= WHAT THE TASK REQUIRES =
Reproduce all the records word for word. Omit images.

= LISTED ENTRIES =
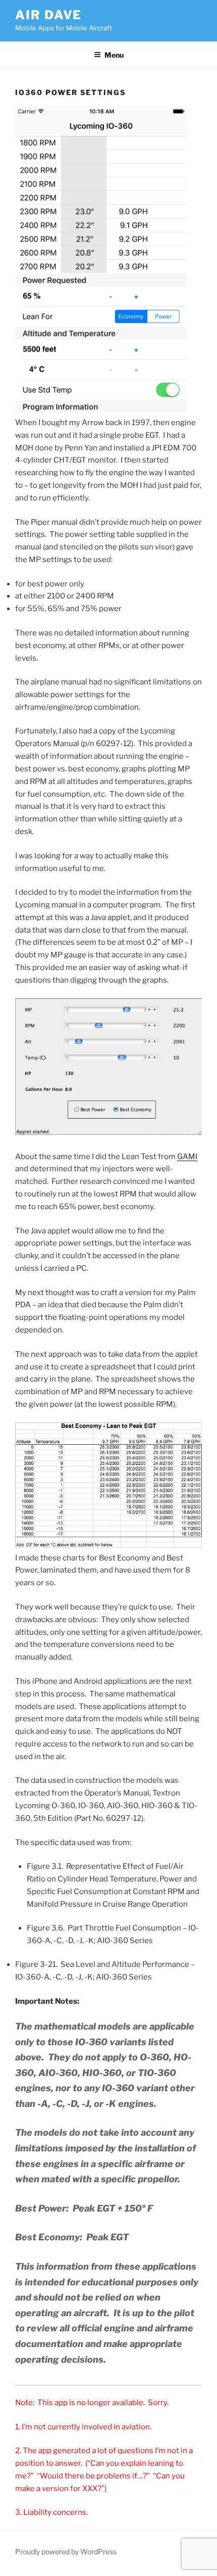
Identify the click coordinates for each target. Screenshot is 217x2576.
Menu (114, 55)
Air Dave (48, 15)
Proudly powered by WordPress (66, 2551)
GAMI (187, 1156)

= RESPONSE BOX =
Identify the click coordinates for each target. Screenshot is 217x2576.
Menu (114, 55)
Air Dave (48, 15)
Proudly powered by WordPress (66, 2551)
GAMI (187, 1156)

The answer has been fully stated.